= Beginning of Section =
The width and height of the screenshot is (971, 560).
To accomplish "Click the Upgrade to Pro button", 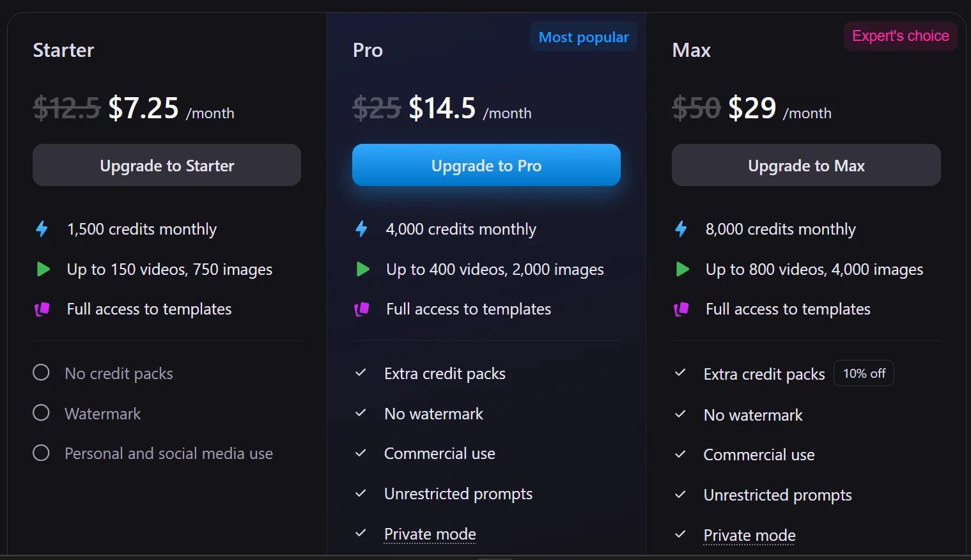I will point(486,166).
= End of Section =
= Beginning of Section =
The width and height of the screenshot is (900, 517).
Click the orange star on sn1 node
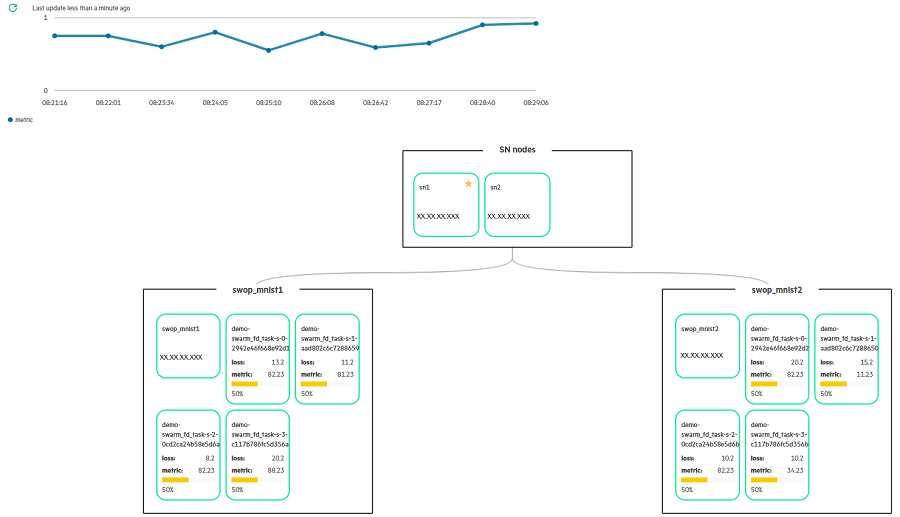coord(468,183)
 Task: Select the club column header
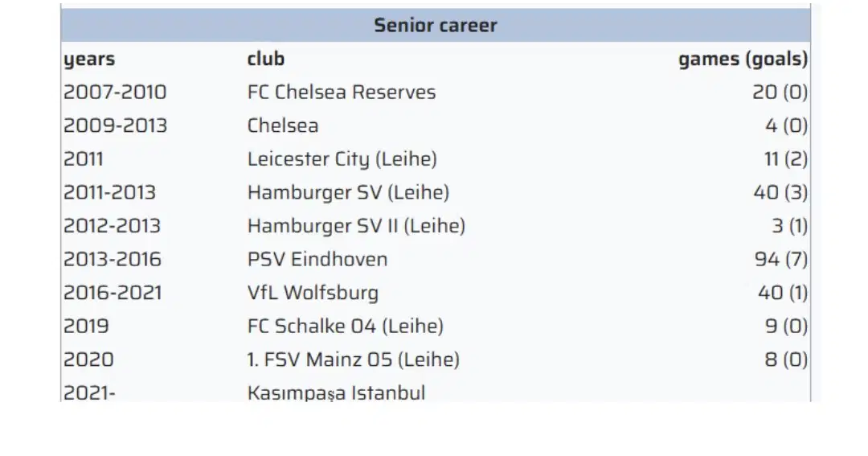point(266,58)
= End of Section =
= Beginning of Section =
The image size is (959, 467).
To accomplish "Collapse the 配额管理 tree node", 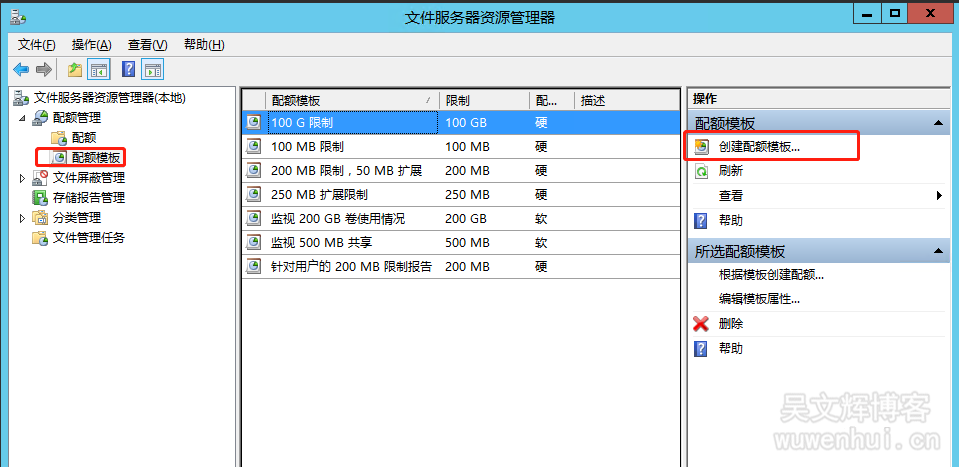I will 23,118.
= End of Section =
• What you should do:
Copy all lines of the records that have the string "height" in them.

• Solution for this problem:
The width and height of the screenshot is (971, 560).
The width and height of the screenshot is (900, 517).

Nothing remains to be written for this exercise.